WHAT TO DO:
Convert all of the items below into a numbered list with one line per entry, and leave out the blank lines.

Stored items from a collection:
******************************

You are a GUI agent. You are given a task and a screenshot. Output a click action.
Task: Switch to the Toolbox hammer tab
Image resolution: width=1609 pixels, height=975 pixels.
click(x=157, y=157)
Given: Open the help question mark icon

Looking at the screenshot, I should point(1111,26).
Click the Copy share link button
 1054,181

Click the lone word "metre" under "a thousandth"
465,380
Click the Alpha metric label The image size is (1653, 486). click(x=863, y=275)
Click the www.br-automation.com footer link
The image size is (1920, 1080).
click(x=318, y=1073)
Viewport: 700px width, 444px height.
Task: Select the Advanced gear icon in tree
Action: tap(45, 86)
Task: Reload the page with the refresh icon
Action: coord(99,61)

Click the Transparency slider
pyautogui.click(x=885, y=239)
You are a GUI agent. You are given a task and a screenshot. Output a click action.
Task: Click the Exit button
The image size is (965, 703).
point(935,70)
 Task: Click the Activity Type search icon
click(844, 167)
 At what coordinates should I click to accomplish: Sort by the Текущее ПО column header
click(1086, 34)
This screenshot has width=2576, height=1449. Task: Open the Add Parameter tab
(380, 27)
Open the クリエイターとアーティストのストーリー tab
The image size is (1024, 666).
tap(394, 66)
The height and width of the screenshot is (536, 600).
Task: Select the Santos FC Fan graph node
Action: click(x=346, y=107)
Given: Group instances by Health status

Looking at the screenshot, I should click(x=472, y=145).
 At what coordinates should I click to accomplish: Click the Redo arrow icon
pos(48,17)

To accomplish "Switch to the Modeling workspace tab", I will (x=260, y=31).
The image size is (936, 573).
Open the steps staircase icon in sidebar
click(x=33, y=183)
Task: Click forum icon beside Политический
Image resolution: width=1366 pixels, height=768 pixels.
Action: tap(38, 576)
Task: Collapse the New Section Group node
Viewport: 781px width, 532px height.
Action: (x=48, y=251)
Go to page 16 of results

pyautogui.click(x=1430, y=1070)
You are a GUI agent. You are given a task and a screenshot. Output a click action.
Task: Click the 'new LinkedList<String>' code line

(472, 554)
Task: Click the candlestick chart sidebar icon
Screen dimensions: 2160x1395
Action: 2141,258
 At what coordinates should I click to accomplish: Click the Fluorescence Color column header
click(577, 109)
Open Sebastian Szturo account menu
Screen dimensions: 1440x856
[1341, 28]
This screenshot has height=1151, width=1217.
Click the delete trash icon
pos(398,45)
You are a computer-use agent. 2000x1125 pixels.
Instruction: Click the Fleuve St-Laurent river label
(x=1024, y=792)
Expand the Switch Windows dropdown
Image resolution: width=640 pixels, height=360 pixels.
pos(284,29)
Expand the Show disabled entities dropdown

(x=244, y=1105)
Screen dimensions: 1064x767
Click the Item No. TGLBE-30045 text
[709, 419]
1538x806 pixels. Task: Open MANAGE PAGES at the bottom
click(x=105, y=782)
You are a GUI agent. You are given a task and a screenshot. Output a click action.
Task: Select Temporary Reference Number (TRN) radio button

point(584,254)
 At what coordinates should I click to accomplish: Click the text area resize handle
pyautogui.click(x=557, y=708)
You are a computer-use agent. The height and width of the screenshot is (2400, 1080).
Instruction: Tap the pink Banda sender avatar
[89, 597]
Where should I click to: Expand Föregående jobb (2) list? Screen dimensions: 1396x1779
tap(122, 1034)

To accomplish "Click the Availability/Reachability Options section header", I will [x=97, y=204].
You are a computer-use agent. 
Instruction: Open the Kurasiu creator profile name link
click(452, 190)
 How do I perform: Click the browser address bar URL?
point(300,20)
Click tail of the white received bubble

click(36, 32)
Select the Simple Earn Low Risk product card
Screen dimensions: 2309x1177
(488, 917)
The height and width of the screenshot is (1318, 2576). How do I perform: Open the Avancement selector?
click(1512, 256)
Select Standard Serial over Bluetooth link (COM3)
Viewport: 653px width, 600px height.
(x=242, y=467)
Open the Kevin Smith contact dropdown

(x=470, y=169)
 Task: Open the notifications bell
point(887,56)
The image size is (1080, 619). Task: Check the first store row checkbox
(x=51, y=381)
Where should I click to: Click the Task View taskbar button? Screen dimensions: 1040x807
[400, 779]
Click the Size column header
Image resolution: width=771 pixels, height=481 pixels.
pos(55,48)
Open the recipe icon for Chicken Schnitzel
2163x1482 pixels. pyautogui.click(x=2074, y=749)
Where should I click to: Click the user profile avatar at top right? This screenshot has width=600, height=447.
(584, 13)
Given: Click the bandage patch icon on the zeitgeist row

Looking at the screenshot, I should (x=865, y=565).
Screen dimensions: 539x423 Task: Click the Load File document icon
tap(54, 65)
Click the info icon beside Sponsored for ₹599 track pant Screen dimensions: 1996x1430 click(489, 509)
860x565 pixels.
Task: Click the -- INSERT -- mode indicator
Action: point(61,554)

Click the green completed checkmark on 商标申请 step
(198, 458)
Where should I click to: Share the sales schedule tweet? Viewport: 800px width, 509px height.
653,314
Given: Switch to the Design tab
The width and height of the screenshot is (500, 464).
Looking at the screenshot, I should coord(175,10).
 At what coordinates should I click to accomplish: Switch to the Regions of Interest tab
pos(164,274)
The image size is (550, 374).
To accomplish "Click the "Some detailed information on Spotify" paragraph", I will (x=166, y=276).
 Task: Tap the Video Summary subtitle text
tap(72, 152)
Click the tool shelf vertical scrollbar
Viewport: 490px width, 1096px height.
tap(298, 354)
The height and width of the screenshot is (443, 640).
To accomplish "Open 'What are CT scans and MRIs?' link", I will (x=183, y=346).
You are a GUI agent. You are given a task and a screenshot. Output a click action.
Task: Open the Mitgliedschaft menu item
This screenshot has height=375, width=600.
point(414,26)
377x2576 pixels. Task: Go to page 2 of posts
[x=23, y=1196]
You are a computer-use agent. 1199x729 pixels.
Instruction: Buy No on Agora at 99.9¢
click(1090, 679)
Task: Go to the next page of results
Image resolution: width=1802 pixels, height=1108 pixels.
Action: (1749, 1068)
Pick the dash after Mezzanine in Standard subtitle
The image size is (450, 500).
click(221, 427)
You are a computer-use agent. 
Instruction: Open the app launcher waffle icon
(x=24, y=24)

******************************

RESPONSE TO THE EXERCISE:
1. You are a GUI agent. You are given a task and a screenshot. Output a click action.
2. Task: Switch to the Toolbox hammer tab
3. Image resolution: width=1609 pixels, height=975 pixels.
4. click(x=157, y=157)
5. Given: Open the help question mark icon
6. Looking at the screenshot, I should point(1111,26).
7. Click the Copy share link button
8.  1054,181
9. Click the lone word "metre" under "a thousandth"
10. 465,380
11. Click the Alpha metric label The image size is (1653, 486). click(x=863, y=275)
12. Click the www.br-automation.com footer link
13. The image size is (1920, 1080).
14. click(x=318, y=1073)
15. Viewport: 700px width, 444px height.
16. Task: Select the Advanced gear icon in tree
17. Action: tap(45, 86)
18. Task: Reload the page with the refresh icon
19. Action: coord(99,61)
20. Click the Transparency slider
21. pyautogui.click(x=885, y=239)
22. You are a GUI agent. You are given a task and a screenshot. Output a click action.
23. Task: Click the Exit button
24. The image size is (965, 703).
25. point(935,70)
26.  Task: Click the Activity Type search icon
27. click(844, 167)
28.  At what coordinates should I click to accomplish: Sort by the Текущее ПО column header
29. click(1086, 34)
30. This screenshot has width=2576, height=1449. Task: Open the Add Parameter tab
31. (380, 27)
32. Open the クリエイターとアーティストのストーリー tab
33. The image size is (1024, 666).
34. tap(394, 66)
35. The height and width of the screenshot is (536, 600).
36. Task: Select the Santos FC Fan graph node
37. Action: click(x=346, y=107)
38. Given: Group instances by Health status
39. Looking at the screenshot, I should click(x=472, y=145).
40.  At what coordinates should I click to accomplish: Click the Redo arrow icon
41. pos(48,17)
42. To accomplish "Switch to the Modeling workspace tab", I will (x=260, y=31).
43. The image size is (936, 573).
44. Open the steps staircase icon in sidebar
45. click(x=33, y=183)
46. Task: Click forum icon beside Политический
47. Image resolution: width=1366 pixels, height=768 pixels.
48. Action: tap(38, 576)
49. Task: Collapse the New Section Group node
50. Viewport: 781px width, 532px height.
51. Action: (x=48, y=251)
52. Go to page 16 of results
53. pyautogui.click(x=1430, y=1070)
54. You are a GUI agent. You are given a task and a screenshot. Output a click action.
55. Task: Click the 'new LinkedList<String>' code line
56. (472, 554)
57. Task: Click the candlestick chart sidebar icon
58. Screen dimensions: 2160x1395
59. Action: 2141,258
60.  At what coordinates should I click to accomplish: Click the Fluorescence Color column header
61. click(577, 109)
62. Open Sebastian Szturo account menu
63. Screen dimensions: 1440x856
64. [1341, 28]
65. This screenshot has height=1151, width=1217.
66. Click the delete trash icon
67. pos(398,45)
68. You are a computer-use agent. 2000x1125 pixels.
69. Instruction: Click the Fleuve St-Laurent river label
70. (x=1024, y=792)
71. Expand the Switch Windows dropdown
72. Image resolution: width=640 pixels, height=360 pixels.
73. pos(284,29)
74. Expand the Show disabled entities dropdown
75. (x=244, y=1105)
76. Screen dimensions: 1064x767
77. Click the Item No. TGLBE-30045 text
78. [709, 419]
79. 1538x806 pixels. Task: Open MANAGE PAGES at the bottom
80. click(x=105, y=782)
81. You are a GUI agent. You are given a task and a screenshot. Output a click action.
82. Task: Select Temporary Reference Number (TRN) radio button
83. point(584,254)
84.  At what coordinates should I click to accomplish: Click the text area resize handle
85. pyautogui.click(x=557, y=708)
86. You are a computer-use agent. The height and width of the screenshot is (2400, 1080).
87. Instruction: Tap the pink Banda sender avatar
88. [89, 597]
89. Where should I click to: Expand Föregående jobb (2) list? Screen dimensions: 1396x1779
90. tap(122, 1034)
91. To accomplish "Click the Availability/Reachability Options section header", I will [x=97, y=204].
92. You are a computer-use agent. 
93. Instruction: Open the Kurasiu creator profile name link
94. click(452, 190)
95.  How do I perform: Click the browser address bar URL?
96. point(300,20)
97. Click tail of the white received bubble
98. click(36, 32)
99. Select the Simple Earn Low Risk product card
100. Screen dimensions: 2309x1177
101. (488, 917)
102. The height and width of the screenshot is (1318, 2576). How do I perform: Open the Avancement selector?
103. click(1512, 256)
104. Select Standard Serial over Bluetooth link (COM3)
105. Viewport: 653px width, 600px height.
106. (x=242, y=467)
107. Open the Kevin Smith contact dropdown
108. (x=470, y=169)
109.  Task: Open the notifications bell
110. point(887,56)
111. The image size is (1080, 619). Task: Check the first store row checkbox
112. (x=51, y=381)
113. Where should I click to: Click the Task View taskbar button? Screen dimensions: 1040x807
114. [400, 779]
115. Click the Size column header
116. Image resolution: width=771 pixels, height=481 pixels.
117. pos(55,48)
118. Open the recipe icon for Chicken Schnitzel
119. 2163x1482 pixels. pyautogui.click(x=2074, y=749)
120. Where should I click to: Click the user profile avatar at top right? This screenshot has width=600, height=447.
121. (584, 13)
122. Given: Click the bandage patch icon on the zeitgeist row
123. Looking at the screenshot, I should (x=865, y=565).
124. Screen dimensions: 539x423 Task: Click the Load File document icon
125. tap(54, 65)
126. Click the info icon beside Sponsored for ₹599 track pant Screen dimensions: 1996x1430 click(489, 509)
127. 860x565 pixels.
128. Task: Click the -- INSERT -- mode indicator
129. Action: point(61,554)
130. Click the green completed checkmark on 商标申请 step
131. (198, 458)
132. Where should I click to: Share the sales schedule tweet? Viewport: 800px width, 509px height.
133. 653,314
134. Given: Switch to the Design tab
135. The width and height of the screenshot is (500, 464).
136. Looking at the screenshot, I should coord(175,10).
137.  At what coordinates should I click to accomplish: Switch to the Regions of Interest tab
138. pos(164,274)
139. The image size is (550, 374).
140. To accomplish "Click the "Some detailed information on Spotify" paragraph", I will (x=166, y=276).
141.  Task: Tap the Video Summary subtitle text
142. tap(72, 152)
143. Click the tool shelf vertical scrollbar
144. Viewport: 490px width, 1096px height.
145. tap(298, 354)
146. The height and width of the screenshot is (443, 640).
147. To accomplish "Open 'What are CT scans and MRIs?' link", I will (x=183, y=346).
148. You are a GUI agent. You are given a task and a screenshot. Output a click action.
149. Task: Open the Mitgliedschaft menu item
150. This screenshot has height=375, width=600.
151. point(414,26)
152. 377x2576 pixels. Task: Go to page 2 of posts
153. [x=23, y=1196]
154. You are a computer-use agent. 1199x729 pixels.
155. Instruction: Buy No on Agora at 99.9¢
156. click(1090, 679)
157. Task: Go to the next page of results
158. Image resolution: width=1802 pixels, height=1108 pixels.
159. Action: (1749, 1068)
160. Pick the dash after Mezzanine in Standard subtitle
161. The image size is (450, 500).
162. click(221, 427)
163. You are a computer-use agent. 
164. Instruction: Open the app launcher waffle icon
165. (x=24, y=24)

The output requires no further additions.